Bach’s basic salary, 400 thaler, was twice Stricker’s, and extra allowances made it up to about 450. Only one court official was paid more, and there is other evidence that Bach was held in high esteem. On November 17, 1718 the last of his children by his first wife (a short-lived son) was named after the prince, who himself was a godfather. Bach’s residence in Köthen is not definitely known, but it seems likely that he began as a tenant in Stiftstrasse 11; in 1721, when that house was bought by the prince’s mother for the use of the Lutheran pastor, he moved to Holzmarkt 10. The orchestra needed a room for their weekly rehearsals; the prince supplied it by paying rent to Bach (12 thaler a year from December 10, 1717 to 1722). Presumably there was a suitable room in Bach’s first house. Whether he continued to use that room after his move in 1721, and why he was not paid rent after 1722, is not clear.

The date of the first rent payment suggests that Bach and his household moved to Köthen a day or two after he was released from prison (December 2); and that, after hasty rehearsals, he helped to celebrate the prince’s birthday on December 10. That would normally have been his duty. The court accounts suggest that something connected with the birthday was either printed or bound in 1717, as also in 1719 and 1720 (BWV Anh.7); Bach certainly wrote a cantata in 1722, and Cantatas BWV 66a and BWV Anh.5 in 1718. In 1721 there may have been no birthday celebrations, for the prince was married, at Bernburg, the next day. Cantata BWV 173a was undoubtedly a birthday work, but Bach probably wrote it after he had left Köthen; BWV 36a, an arrangement of BWV 36c (1725), was performed at Köthen on November 30, 1726, for the birthday of the prince’s second wife.
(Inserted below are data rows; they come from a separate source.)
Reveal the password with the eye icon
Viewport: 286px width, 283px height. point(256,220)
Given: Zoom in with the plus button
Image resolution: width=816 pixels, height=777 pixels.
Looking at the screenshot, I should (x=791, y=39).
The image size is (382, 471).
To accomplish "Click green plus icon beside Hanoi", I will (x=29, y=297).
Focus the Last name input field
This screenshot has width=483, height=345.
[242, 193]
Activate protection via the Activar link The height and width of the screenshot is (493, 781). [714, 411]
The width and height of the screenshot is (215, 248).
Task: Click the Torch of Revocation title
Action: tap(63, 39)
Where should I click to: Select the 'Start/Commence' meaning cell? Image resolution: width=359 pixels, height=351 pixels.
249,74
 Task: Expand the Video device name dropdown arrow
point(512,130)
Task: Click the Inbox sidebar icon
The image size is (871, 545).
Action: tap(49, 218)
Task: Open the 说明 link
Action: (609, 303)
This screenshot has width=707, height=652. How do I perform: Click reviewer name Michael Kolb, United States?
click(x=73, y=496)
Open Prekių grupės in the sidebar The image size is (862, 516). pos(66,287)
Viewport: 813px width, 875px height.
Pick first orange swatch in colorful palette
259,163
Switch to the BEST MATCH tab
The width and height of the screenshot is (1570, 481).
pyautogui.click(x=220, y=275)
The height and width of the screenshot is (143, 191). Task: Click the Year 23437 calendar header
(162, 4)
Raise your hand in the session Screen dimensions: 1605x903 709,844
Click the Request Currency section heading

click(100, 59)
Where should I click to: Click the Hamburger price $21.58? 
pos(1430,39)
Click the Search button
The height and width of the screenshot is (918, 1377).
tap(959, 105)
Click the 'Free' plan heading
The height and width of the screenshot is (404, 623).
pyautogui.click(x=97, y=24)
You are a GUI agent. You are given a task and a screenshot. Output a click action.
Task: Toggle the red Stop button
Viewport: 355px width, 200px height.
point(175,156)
New Year's Day cantatas also were expected. No.134a dates from 1719, BWV Anh.6 from 1720, Anh.8 from 1723. There is no evidence for 1718, 1721 or 1722; printers’ and binders’ bills paid on January 5, 1722 may have been for music performed in December 1721. Bach may well have been unable to put on a wedding cantata, but there seems no reason why he should not have offered something for the prince’s birthday. BWV 184 and BWV 194 (Leipzig, 1724, and Störmthal, 1723) seem to be arrangements of Köthen works, and so perhaps are parts of no.120. Whether or not Bach performed a cantata at Köthen on December 10, 1717, he was at Leipzig on December 16 examining the organ at the university church (the Paulinerkirche). The work had been done by Johann Scheibe, with whose son Bach was later in dispute. Bach is not known to have done any other work of this kind while at Köthen.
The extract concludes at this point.